EXCERPTED DATA: Begin
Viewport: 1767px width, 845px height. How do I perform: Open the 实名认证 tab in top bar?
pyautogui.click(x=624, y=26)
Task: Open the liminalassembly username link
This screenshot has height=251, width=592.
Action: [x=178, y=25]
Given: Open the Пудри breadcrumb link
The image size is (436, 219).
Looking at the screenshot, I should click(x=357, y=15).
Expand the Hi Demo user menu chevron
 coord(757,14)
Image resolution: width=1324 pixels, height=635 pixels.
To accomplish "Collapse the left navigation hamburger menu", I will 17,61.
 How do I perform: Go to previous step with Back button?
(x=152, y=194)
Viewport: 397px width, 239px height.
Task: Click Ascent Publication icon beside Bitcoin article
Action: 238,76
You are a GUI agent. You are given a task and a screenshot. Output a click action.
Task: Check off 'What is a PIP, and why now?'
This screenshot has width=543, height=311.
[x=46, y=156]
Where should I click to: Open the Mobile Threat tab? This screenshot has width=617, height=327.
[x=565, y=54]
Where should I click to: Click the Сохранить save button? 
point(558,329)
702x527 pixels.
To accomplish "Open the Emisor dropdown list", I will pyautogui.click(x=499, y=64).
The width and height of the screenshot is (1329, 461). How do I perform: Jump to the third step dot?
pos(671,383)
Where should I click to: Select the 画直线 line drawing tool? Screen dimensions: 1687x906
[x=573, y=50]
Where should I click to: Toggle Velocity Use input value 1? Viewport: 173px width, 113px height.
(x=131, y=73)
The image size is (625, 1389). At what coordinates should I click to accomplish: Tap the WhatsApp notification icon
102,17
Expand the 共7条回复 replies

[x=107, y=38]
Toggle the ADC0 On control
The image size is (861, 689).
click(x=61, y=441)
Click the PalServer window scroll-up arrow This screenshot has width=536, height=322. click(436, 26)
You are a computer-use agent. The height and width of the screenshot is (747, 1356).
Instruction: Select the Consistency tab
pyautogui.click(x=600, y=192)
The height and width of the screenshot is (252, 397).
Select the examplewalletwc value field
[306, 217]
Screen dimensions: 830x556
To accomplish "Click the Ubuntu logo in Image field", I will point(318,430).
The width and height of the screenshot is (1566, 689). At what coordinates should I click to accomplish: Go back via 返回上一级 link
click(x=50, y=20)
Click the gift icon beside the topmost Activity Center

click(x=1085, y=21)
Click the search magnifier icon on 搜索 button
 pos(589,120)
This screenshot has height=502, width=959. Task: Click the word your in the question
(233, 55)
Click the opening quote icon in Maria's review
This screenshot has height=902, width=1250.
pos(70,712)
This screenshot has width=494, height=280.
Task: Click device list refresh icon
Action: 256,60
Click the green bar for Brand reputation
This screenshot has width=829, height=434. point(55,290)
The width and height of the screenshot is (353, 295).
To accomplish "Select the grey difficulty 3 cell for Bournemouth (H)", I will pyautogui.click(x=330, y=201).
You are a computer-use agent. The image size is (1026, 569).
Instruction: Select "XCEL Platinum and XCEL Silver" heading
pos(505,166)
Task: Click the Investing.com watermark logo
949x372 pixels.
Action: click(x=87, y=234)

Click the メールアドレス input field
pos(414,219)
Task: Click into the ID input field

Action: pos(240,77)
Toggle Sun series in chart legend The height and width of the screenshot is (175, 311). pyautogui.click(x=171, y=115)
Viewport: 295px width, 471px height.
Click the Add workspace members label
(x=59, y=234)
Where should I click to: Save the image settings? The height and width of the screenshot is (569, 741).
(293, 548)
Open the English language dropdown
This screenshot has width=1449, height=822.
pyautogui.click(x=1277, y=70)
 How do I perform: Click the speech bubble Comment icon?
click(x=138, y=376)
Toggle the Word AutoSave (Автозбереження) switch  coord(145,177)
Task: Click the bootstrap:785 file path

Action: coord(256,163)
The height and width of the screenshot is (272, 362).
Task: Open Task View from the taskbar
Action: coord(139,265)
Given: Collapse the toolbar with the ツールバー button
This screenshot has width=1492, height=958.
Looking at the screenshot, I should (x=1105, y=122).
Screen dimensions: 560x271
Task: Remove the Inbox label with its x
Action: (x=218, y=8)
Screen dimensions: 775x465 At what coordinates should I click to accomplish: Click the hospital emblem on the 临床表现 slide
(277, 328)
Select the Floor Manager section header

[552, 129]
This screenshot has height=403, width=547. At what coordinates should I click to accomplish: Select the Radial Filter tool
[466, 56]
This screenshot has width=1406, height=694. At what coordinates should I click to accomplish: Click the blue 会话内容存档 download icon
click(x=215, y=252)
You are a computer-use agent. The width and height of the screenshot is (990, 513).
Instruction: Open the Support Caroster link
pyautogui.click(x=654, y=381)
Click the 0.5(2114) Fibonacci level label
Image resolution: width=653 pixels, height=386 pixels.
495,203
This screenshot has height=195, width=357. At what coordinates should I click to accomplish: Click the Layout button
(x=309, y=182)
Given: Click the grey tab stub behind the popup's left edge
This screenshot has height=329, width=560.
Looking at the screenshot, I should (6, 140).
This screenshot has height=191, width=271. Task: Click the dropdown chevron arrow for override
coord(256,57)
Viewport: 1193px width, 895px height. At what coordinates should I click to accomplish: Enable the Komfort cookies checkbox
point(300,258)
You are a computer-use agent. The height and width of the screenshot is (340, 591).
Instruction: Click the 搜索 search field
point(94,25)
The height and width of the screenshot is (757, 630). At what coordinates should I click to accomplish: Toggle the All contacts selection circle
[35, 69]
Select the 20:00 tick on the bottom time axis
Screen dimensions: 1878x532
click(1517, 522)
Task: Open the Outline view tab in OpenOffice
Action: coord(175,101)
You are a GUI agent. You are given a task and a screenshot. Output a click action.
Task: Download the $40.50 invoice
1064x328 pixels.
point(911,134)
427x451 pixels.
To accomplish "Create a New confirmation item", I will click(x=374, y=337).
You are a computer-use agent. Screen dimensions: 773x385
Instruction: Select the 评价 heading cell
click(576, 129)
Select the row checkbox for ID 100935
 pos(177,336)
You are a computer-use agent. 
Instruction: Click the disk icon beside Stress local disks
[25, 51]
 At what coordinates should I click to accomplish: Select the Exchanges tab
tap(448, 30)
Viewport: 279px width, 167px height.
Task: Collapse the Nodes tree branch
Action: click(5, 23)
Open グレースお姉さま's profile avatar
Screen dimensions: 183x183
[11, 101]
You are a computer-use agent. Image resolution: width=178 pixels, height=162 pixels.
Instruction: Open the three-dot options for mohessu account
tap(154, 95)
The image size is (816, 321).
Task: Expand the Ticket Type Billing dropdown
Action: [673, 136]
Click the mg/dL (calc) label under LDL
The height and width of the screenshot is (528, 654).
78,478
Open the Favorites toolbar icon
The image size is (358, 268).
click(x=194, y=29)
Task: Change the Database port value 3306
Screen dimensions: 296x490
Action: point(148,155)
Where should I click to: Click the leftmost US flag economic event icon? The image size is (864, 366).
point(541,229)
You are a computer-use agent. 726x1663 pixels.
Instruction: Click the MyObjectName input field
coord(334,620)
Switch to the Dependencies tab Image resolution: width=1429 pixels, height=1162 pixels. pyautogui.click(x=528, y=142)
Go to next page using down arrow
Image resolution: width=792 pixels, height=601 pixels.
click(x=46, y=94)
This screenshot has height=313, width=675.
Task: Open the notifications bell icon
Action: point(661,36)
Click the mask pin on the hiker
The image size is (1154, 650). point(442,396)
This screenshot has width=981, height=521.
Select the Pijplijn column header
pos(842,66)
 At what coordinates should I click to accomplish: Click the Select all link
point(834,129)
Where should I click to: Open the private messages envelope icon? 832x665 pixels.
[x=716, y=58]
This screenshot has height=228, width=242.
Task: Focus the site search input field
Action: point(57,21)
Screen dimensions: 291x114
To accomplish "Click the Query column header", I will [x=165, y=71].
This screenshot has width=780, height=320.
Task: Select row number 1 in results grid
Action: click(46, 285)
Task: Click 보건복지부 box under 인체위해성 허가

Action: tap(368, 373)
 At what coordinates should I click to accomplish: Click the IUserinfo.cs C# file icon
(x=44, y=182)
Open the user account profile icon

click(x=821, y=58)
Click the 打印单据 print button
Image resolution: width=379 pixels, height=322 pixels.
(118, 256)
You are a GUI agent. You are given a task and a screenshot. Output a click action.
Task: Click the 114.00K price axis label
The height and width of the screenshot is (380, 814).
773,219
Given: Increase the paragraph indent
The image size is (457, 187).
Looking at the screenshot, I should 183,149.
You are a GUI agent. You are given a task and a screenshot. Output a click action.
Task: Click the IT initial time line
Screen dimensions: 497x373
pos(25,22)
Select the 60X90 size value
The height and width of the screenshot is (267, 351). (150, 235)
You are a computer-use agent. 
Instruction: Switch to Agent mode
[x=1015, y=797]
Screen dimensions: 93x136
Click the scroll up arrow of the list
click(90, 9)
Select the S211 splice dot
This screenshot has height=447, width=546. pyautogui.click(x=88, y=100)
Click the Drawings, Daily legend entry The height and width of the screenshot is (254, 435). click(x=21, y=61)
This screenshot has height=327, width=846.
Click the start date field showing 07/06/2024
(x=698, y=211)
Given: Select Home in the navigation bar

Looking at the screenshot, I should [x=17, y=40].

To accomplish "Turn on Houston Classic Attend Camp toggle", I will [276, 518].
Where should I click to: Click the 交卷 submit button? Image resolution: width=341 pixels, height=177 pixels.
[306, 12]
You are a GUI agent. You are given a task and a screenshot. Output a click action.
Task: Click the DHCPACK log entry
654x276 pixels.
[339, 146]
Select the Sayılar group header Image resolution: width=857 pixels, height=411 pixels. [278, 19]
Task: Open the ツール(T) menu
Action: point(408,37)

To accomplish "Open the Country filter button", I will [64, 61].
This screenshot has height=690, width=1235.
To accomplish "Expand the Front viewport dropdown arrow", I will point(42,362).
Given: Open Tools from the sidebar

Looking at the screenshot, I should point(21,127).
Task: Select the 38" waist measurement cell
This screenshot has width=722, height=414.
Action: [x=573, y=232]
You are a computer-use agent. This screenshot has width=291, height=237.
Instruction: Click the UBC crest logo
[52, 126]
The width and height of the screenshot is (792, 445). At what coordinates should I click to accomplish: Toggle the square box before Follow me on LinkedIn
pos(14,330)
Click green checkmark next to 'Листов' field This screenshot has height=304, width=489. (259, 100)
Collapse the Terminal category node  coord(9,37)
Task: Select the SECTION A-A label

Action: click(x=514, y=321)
EXCERPTED DATA: End
### ACTIVITY
Which lines of the records above contain the word "next"? Report each one.

### SOLUTION FOR THIS EXERCISE
Go to next page using down arrow
Click green checkmark next to 'Листов' field This screenshot has height=304, width=489. (259, 100)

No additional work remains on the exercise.